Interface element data

========

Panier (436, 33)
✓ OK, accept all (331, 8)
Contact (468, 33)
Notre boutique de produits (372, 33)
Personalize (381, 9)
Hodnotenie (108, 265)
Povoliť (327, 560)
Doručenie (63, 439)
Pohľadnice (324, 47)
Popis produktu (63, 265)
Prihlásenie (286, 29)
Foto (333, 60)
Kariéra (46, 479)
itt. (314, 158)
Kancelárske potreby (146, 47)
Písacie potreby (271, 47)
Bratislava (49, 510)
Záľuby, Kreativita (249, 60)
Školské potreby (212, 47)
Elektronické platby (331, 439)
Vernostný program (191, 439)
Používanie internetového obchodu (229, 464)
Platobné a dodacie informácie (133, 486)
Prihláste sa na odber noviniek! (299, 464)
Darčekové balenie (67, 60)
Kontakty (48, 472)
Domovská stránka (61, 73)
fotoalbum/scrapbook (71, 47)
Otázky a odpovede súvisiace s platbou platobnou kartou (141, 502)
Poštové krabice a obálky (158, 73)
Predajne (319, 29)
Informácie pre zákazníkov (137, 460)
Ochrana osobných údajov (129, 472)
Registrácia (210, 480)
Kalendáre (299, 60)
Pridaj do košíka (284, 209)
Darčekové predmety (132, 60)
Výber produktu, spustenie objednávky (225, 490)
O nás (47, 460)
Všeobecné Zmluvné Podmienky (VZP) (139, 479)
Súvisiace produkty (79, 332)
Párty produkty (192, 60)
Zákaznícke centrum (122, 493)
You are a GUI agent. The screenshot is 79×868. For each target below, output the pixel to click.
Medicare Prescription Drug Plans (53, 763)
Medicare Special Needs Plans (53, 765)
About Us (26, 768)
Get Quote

========

**WHAT TO DO:** Rewrite all of the data above, putting "pomôcky" wherever "potreby" appears and keeping every other part the same.

**REPLY TO THE EXERCISE:**
Panier (436, 33)
✓ OK, accept all (331, 8)
Contact (468, 33)
Notre boutique de produits (372, 33)
Personalize (381, 9)
Hodnotenie (108, 265)
Povoliť (327, 560)
Doručenie (63, 439)
Pohľadnice (324, 47)
Popis produktu (63, 265)
Prihlásenie (286, 29)
Foto (333, 60)
Kariéra (46, 479)
itt. (314, 158)
Kancelárske pomôcky (146, 47)
Písacie pomôcky (271, 47)
Bratislava (49, 510)
Záľuby, Kreativita (249, 60)
Školské pomôcky (212, 47)
Elektronické platby (331, 439)
Vernostný program (191, 439)
Používanie internetového obchodu (229, 464)
Platobné a dodacie informácie (133, 486)
Prihláste sa na odber noviniek! (299, 464)
Darčekové balenie (67, 60)
Kontakty (48, 472)
Domovská stránka (61, 73)
fotoalbum/scrapbook (71, 47)
Otázky a odpovede súvisiace s platbou platobnou kartou (141, 502)
Poštové krabice a obálky (158, 73)
Predajne (319, 29)
Informácie pre zákazníkov (137, 460)
Ochrana osobných údajov (129, 472)
Registrácia (210, 480)
Kalendáre (299, 60)
Pridaj do košíka (284, 209)
Darčekové predmety (132, 60)
Výber produktu, spustenie objednávky (225, 490)
O nás (47, 460)
Všeobecné Zmluvné Podmienky (VZP) (139, 479)
Súvisiace produkty (79, 332)
Párty produkty (192, 60)
Zákaznícke centrum (122, 493)
You are a GUI agent. The screenshot is 79×868. For each target below, output the pixel to click.
Medicare Prescription Drug Plans (53, 763)
Medicare Special Needs Plans (53, 765)
About Us (26, 768)
Get Quote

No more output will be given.